**Problem to solve**
Go through the records below and restate each one word for word.

Segment Start: Extracted material

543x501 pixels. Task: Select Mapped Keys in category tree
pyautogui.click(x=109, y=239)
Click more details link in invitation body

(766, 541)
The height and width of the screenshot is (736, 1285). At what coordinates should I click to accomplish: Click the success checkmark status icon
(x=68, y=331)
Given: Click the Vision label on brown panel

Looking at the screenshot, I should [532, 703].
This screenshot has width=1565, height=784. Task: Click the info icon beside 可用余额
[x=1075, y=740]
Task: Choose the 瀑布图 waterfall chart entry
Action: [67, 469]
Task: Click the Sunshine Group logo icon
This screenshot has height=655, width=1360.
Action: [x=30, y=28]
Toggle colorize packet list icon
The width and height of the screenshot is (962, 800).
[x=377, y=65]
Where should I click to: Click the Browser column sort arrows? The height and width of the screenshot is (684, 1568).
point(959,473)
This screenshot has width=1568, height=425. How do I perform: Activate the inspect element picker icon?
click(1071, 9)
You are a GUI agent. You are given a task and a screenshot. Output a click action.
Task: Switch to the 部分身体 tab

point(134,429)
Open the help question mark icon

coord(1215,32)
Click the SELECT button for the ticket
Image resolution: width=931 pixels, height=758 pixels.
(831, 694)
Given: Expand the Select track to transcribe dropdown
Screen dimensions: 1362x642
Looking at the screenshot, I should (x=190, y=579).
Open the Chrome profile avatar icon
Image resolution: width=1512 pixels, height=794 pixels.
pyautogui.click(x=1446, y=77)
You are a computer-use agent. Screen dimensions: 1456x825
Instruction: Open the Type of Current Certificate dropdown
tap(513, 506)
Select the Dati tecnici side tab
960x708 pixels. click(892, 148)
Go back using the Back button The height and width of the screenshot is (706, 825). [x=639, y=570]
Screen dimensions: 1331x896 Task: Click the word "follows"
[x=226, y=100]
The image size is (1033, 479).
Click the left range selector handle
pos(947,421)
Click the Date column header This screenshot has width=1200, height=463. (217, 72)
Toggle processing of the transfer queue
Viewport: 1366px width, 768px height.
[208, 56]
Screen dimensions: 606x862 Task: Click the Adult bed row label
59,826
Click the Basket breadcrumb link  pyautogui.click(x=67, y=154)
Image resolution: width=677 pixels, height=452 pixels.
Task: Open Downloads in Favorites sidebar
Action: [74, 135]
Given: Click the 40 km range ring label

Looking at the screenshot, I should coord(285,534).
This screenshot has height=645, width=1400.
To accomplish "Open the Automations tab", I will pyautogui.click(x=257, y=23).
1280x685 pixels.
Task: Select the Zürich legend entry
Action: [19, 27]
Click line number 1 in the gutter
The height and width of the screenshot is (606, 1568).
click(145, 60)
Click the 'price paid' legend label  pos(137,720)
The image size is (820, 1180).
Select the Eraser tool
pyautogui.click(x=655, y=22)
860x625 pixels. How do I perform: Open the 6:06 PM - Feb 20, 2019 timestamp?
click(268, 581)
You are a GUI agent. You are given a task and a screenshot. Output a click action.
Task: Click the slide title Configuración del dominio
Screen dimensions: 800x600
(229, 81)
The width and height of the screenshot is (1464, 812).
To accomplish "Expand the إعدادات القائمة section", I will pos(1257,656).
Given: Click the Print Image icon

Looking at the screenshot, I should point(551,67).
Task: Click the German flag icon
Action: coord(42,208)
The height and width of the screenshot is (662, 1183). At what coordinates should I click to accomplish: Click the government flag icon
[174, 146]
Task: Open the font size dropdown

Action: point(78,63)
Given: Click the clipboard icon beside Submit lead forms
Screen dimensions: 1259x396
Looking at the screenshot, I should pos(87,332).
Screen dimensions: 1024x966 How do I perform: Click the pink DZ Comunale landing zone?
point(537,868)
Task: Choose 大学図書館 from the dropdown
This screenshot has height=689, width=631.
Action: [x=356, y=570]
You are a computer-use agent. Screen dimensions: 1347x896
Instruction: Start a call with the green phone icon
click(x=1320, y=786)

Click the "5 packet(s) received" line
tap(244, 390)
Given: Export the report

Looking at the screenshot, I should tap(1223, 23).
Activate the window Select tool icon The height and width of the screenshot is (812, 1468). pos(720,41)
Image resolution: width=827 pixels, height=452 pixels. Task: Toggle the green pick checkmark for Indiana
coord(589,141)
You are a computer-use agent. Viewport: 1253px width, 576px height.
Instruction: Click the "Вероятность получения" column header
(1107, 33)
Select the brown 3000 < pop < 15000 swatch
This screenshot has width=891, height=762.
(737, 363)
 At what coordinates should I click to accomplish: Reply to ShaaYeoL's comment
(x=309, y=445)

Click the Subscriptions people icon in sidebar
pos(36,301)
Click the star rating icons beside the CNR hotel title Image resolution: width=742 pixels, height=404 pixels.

Segment End: Extracted material

**Exercise solution**
543x501 pixels. Task: Select Mapped Keys in category tree
pyautogui.click(x=109, y=239)
Click more details link in invitation body

(766, 541)
The height and width of the screenshot is (736, 1285). At what coordinates should I click to accomplish: Click the success checkmark status icon
(x=68, y=331)
Given: Click the Vision label on brown panel

Looking at the screenshot, I should [532, 703].
This screenshot has width=1565, height=784. Task: Click the info icon beside 可用余额
[x=1075, y=740]
Task: Choose the 瀑布图 waterfall chart entry
Action: [67, 469]
Task: Click the Sunshine Group logo icon
This screenshot has height=655, width=1360.
Action: [x=30, y=28]
Toggle colorize packet list icon
The width and height of the screenshot is (962, 800).
[x=377, y=65]
Where should I click to: Click the Browser column sort arrows? The height and width of the screenshot is (684, 1568).
point(959,473)
This screenshot has width=1568, height=425. How do I perform: Activate the inspect element picker icon?
click(1071, 9)
You are a GUI agent. You are given a task and a screenshot. Output a click action.
Task: Switch to the 部分身体 tab

point(134,429)
Open the help question mark icon

coord(1215,32)
Click the SELECT button for the ticket
Image resolution: width=931 pixels, height=758 pixels.
(831, 694)
Given: Expand the Select track to transcribe dropdown
Screen dimensions: 1362x642
Looking at the screenshot, I should (x=190, y=579).
Open the Chrome profile avatar icon
Image resolution: width=1512 pixels, height=794 pixels.
pyautogui.click(x=1446, y=77)
You are a computer-use agent. Screen dimensions: 1456x825
Instruction: Open the Type of Current Certificate dropdown
tap(513, 506)
Select the Dati tecnici side tab
960x708 pixels. click(892, 148)
Go back using the Back button The height and width of the screenshot is (706, 825). [x=639, y=570]
Screen dimensions: 1331x896 Task: Click the word "follows"
[x=226, y=100]
The image size is (1033, 479).
Click the left range selector handle
pos(947,421)
Click the Date column header This screenshot has width=1200, height=463. (217, 72)
Toggle processing of the transfer queue
Viewport: 1366px width, 768px height.
[208, 56]
Screen dimensions: 606x862 Task: Click the Adult bed row label
59,826
Click the Basket breadcrumb link  pyautogui.click(x=67, y=154)
Image resolution: width=677 pixels, height=452 pixels.
Task: Open Downloads in Favorites sidebar
Action: [74, 135]
Given: Click the 40 km range ring label

Looking at the screenshot, I should coord(285,534).
This screenshot has height=645, width=1400.
To accomplish "Open the Automations tab", I will pyautogui.click(x=257, y=23).
1280x685 pixels.
Task: Select the Zürich legend entry
Action: [19, 27]
Click line number 1 in the gutter
The height and width of the screenshot is (606, 1568).
click(145, 60)
Click the 'price paid' legend label  pos(137,720)
The image size is (820, 1180).
Select the Eraser tool
pyautogui.click(x=655, y=22)
860x625 pixels. How do I perform: Open the 6:06 PM - Feb 20, 2019 timestamp?
click(268, 581)
You are a GUI agent. You are given a task and a screenshot. Output a click action.
Task: Click the slide title Configuración del dominio
Screen dimensions: 800x600
(229, 81)
The width and height of the screenshot is (1464, 812).
To accomplish "Expand the إعدادات القائمة section", I will pos(1257,656).
Given: Click the Print Image icon

Looking at the screenshot, I should point(551,67).
Task: Click the German flag icon
Action: coord(42,208)
The height and width of the screenshot is (662, 1183). At what coordinates should I click to accomplish: Click the government flag icon
[174, 146]
Task: Open the font size dropdown

Action: point(78,63)
Given: Click the clipboard icon beside Submit lead forms
Screen dimensions: 1259x396
Looking at the screenshot, I should pos(87,332).
Screen dimensions: 1024x966 How do I perform: Click the pink DZ Comunale landing zone?
point(537,868)
Task: Choose 大学図書館 from the dropdown
This screenshot has height=689, width=631.
Action: [x=356, y=570]
You are a computer-use agent. Screen dimensions: 1347x896
Instruction: Start a call with the green phone icon
click(x=1320, y=786)

Click the "5 packet(s) received" line
tap(244, 390)
Given: Export the report

Looking at the screenshot, I should tap(1223, 23).
Activate the window Select tool icon The height and width of the screenshot is (812, 1468). pos(720,41)
Image resolution: width=827 pixels, height=452 pixels. Task: Toggle the green pick checkmark for Indiana
coord(589,141)
You are a computer-use agent. Viewport: 1253px width, 576px height.
Instruction: Click the "Вероятность получения" column header
(1107, 33)
Select the brown 3000 < pop < 15000 swatch
This screenshot has width=891, height=762.
(737, 363)
 At what coordinates should I click to accomplish: Reply to ShaaYeoL's comment
(x=309, y=445)

Click the Subscriptions people icon in sidebar
pos(36,301)
Click the star rating icons beside the CNR hotel title Image resolution: width=742 pixels, height=404 pixels.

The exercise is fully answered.